◆ Problem to work on ◆
Output, without alteration, the first line of the entries and each line after it, stopping with the line that contains "Принять (129, 2536)".

◆ Input records ◆
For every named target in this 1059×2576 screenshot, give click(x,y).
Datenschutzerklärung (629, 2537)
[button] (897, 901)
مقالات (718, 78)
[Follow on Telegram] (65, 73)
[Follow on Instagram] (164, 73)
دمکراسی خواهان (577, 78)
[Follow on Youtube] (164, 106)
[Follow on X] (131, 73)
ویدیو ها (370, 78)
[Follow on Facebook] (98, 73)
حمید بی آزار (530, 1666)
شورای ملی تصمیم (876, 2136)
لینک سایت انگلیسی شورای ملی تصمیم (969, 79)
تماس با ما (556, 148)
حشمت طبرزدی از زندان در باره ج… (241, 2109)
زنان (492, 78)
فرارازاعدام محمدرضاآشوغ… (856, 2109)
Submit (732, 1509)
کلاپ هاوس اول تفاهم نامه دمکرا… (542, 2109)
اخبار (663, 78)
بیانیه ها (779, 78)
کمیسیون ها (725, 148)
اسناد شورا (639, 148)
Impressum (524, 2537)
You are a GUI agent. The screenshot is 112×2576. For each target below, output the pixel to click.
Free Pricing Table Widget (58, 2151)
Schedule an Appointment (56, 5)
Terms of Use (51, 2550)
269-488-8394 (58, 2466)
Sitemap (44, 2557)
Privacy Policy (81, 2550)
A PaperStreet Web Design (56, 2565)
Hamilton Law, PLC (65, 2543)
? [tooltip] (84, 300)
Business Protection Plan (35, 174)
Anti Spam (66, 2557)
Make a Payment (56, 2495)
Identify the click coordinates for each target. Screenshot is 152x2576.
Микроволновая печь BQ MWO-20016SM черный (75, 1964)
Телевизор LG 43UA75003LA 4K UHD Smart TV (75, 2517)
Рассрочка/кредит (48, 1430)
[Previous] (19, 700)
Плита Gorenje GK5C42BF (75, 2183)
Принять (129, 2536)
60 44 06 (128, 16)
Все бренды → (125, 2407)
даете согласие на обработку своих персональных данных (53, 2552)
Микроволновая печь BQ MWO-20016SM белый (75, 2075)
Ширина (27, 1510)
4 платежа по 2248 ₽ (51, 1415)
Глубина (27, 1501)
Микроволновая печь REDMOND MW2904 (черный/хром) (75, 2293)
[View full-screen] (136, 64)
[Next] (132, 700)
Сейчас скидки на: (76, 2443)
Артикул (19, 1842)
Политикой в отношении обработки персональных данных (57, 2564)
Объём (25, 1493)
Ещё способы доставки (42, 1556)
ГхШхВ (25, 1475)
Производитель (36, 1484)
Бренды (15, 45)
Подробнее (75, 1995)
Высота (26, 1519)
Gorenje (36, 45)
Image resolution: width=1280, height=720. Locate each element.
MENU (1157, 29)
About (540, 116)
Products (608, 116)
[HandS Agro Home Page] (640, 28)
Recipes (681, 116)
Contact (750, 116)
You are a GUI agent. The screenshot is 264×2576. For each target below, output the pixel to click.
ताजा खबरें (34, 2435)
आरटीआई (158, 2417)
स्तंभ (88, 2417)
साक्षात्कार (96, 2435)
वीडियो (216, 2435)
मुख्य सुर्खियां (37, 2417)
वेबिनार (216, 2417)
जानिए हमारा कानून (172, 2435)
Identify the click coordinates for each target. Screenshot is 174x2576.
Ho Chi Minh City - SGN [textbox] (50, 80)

◆ Answer to this problem ◆
For every named target in this 1059×2576 screenshot, give click(x,y).
Datenschutzerklärung (629, 2537)
[button] (897, 901)
مقالات (718, 78)
[Follow on Telegram] (65, 73)
[Follow on Instagram] (164, 73)
دمکراسی خواهان (577, 78)
[Follow on Youtube] (164, 106)
[Follow on X] (131, 73)
ویدیو ها (370, 78)
[Follow on Facebook] (98, 73)
حمید بی آزار (530, 1666)
شورای ملی تصمیم (876, 2136)
لینک سایت انگلیسی شورای ملی تصمیم (969, 79)
تماس با ما (556, 148)
حشمت طبرزدی از زندان در باره ج… (241, 2109)
زنان (492, 78)
فرارازاعدام محمدرضاآشوغ… (856, 2109)
Submit (732, 1509)
کلاپ هاوس اول تفاهم نامه دمکرا… (542, 2109)
اخبار (663, 78)
بیانیه ها (779, 78)
کمیسیون ها (725, 148)
اسناد شورا (639, 148)
Impressum (524, 2537)
You are a GUI agent. The screenshot is 112×2576. For each target below, output the pixel to click.
Free Pricing Table Widget (58, 2151)
Schedule an Appointment (56, 5)
Terms of Use (51, 2550)
269-488-8394 (58, 2466)
Sitemap (44, 2557)
Privacy Policy (81, 2550)
A PaperStreet Web Design (56, 2565)
Hamilton Law, PLC (65, 2543)
? [tooltip] (84, 300)
Business Protection Plan (35, 174)
Anti Spam (66, 2557)
Make a Payment (56, 2495)
Identify the click coordinates for each target. Screenshot is 152x2576.
Микроволновая печь BQ MWO-20016SM черный (75, 1964)
Телевизор LG 43UA75003LA 4K UHD Smart TV (75, 2517)
Рассрочка/кредит (48, 1430)
[Previous] (19, 700)
Плита Gorenje GK5C42BF (75, 2183)
Принять (129, 2536)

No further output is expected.